What you will do >> Every line below containing the word "computer" should be found and copied.

[Records for the task Boundary: Start]

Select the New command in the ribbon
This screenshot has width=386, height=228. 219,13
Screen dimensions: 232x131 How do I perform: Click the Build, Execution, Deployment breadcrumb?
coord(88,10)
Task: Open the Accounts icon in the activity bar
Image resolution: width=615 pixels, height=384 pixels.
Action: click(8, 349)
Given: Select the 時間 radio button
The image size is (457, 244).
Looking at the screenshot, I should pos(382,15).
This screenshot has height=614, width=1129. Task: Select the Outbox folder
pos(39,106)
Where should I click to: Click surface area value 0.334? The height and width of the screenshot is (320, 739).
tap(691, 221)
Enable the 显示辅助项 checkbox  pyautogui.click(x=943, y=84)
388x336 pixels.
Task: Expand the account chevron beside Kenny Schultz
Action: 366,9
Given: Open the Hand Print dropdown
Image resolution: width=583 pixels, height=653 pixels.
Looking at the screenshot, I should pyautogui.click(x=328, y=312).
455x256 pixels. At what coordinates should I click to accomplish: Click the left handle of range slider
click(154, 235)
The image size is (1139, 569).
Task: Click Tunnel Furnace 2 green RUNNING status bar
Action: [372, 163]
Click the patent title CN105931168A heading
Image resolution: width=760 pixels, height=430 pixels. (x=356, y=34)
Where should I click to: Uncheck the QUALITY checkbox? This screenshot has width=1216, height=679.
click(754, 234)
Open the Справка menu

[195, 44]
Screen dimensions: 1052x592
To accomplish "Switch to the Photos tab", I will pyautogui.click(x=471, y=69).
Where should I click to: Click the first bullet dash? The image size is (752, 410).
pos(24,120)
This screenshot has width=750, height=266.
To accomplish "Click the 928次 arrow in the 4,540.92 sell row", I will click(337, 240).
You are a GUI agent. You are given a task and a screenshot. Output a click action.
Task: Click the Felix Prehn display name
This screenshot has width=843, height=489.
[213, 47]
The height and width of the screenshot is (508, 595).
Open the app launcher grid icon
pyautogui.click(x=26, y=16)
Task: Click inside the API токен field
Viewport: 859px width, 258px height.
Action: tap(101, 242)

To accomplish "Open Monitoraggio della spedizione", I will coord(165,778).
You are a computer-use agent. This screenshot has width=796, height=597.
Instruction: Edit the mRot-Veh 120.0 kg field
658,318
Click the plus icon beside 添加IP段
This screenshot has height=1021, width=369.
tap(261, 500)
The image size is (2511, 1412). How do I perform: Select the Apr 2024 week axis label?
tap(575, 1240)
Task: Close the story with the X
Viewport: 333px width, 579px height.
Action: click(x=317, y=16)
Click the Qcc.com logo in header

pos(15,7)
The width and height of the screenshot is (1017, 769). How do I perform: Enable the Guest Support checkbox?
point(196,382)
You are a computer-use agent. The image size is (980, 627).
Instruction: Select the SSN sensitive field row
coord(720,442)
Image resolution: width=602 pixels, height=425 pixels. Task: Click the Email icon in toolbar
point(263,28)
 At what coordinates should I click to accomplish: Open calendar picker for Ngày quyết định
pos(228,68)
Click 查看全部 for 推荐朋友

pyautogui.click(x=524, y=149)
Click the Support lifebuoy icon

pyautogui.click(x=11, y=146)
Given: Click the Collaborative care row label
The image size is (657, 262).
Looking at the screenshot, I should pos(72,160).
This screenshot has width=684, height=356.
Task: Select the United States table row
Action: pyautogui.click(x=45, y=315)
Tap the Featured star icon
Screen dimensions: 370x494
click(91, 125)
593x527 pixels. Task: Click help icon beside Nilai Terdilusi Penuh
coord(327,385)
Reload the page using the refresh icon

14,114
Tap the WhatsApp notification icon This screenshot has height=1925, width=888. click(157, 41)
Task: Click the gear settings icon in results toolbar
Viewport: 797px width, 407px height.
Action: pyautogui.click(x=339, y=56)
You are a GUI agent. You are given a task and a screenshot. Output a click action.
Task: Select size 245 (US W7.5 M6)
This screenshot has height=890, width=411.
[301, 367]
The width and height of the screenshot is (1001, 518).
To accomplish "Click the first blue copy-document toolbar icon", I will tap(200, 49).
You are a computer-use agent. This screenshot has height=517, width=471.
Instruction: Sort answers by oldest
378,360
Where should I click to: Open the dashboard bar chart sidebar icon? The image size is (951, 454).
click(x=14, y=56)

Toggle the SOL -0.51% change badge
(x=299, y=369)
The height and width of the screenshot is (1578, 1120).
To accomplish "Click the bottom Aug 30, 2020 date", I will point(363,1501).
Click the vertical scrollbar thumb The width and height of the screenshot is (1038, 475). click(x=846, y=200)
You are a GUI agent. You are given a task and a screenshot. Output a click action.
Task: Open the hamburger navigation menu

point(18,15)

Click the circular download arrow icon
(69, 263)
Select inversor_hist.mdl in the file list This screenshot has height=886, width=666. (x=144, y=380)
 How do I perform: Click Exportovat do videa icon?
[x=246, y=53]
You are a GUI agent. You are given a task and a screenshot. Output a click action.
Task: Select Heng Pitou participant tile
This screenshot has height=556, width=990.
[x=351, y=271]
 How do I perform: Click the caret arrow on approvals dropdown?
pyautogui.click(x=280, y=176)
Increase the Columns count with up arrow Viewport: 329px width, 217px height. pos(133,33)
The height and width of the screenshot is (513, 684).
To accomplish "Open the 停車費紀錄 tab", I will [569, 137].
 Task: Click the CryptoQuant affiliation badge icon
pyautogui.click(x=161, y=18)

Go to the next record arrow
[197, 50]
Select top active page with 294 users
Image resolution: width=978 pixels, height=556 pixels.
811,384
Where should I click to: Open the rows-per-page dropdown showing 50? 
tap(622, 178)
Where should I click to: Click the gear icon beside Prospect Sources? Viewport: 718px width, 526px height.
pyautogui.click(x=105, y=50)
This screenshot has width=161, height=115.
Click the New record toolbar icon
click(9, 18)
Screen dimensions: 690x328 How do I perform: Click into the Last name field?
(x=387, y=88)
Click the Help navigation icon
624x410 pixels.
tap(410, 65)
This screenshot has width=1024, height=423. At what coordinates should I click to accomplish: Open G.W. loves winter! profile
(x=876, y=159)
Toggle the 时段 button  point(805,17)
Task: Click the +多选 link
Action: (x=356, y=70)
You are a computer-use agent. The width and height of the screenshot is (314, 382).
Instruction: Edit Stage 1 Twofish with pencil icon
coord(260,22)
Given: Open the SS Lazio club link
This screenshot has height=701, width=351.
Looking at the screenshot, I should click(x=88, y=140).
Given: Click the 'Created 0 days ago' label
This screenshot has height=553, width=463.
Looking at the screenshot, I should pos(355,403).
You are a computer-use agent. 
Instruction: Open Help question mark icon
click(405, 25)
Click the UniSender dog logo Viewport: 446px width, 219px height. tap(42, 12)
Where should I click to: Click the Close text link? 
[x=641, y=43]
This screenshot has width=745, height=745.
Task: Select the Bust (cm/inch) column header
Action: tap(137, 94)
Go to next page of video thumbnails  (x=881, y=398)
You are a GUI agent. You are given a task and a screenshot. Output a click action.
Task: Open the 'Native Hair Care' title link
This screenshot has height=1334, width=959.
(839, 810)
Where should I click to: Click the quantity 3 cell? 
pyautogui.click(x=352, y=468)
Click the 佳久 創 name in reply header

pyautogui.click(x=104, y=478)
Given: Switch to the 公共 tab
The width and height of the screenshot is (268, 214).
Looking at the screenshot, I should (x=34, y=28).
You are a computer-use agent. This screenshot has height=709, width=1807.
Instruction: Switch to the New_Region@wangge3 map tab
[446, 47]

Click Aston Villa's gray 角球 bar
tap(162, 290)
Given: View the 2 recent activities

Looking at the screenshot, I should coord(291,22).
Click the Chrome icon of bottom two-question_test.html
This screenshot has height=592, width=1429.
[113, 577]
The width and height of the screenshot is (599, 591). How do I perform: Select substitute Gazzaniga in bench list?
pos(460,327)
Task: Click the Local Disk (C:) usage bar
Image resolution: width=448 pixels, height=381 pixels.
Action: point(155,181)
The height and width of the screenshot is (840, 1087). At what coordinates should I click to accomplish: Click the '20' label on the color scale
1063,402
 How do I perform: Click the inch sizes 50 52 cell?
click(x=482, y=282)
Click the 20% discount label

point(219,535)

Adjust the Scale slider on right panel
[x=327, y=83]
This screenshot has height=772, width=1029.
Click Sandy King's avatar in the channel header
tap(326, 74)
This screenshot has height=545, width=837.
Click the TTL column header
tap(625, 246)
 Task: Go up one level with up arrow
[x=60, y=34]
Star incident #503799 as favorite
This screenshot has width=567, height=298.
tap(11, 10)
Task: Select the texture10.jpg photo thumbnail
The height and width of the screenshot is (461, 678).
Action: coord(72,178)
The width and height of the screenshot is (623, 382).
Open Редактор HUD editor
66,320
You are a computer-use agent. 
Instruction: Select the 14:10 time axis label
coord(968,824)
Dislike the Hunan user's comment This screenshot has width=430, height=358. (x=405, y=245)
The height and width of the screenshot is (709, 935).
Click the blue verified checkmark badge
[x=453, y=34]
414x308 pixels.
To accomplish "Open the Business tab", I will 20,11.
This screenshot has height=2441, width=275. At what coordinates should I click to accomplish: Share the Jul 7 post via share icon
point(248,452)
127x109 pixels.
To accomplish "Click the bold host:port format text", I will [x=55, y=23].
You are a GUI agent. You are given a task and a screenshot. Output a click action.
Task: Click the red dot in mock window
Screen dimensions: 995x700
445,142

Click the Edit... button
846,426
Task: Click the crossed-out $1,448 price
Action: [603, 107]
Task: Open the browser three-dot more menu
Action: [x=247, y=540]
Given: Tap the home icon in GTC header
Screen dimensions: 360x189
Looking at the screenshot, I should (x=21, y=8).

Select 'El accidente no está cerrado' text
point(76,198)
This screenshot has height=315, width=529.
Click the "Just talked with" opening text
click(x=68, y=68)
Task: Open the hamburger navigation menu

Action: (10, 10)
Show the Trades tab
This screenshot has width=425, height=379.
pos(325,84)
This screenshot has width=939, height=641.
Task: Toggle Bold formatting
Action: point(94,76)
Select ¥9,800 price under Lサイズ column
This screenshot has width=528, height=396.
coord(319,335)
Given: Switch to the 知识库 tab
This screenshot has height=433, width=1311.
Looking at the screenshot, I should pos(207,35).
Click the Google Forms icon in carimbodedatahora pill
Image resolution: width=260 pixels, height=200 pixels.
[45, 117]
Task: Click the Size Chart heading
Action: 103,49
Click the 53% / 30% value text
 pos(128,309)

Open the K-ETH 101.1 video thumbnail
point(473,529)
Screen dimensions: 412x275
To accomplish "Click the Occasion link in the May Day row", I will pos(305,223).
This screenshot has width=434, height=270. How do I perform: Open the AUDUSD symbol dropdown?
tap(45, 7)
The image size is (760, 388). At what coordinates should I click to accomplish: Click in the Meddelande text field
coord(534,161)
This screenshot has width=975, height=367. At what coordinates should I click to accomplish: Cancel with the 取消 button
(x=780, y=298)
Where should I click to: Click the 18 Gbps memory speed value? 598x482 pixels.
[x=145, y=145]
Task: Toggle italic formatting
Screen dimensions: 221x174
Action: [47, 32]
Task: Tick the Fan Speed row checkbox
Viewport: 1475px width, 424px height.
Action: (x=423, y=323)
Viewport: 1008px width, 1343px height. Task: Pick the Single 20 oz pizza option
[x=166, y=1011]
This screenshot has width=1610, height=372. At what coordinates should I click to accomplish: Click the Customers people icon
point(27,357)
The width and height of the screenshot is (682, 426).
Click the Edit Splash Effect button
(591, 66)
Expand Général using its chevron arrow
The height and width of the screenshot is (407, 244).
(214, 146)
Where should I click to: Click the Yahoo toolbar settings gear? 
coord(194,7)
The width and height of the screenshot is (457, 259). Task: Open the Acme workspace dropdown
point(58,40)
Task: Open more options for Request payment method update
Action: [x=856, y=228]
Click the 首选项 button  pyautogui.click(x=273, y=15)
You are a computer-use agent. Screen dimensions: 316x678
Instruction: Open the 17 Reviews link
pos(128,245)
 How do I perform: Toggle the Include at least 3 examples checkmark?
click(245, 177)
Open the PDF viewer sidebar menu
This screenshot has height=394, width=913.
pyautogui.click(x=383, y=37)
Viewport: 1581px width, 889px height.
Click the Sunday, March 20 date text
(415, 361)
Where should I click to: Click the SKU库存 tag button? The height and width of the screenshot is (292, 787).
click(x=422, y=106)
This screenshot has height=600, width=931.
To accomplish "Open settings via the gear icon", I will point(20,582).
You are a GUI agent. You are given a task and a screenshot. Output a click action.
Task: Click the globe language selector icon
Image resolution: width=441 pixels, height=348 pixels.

[Records for the task Boundary: End]

Exercise output >>
You are a computer-use agent. This screenshot has width=796, height=597.
You are a computer-use agent. The image size is (980, 627).
You are a computer-use agent. This screenshot has height=517, width=471.
You are a computer-use agent. The width and height of the screenshot is (314, 382).
You are a computer-use agent. 
You are a computer-use agent. This screenshot has height=709, width=1807.
You are a computer-use agent. 
You are a computer-use agent. Screen dimensions: 316x678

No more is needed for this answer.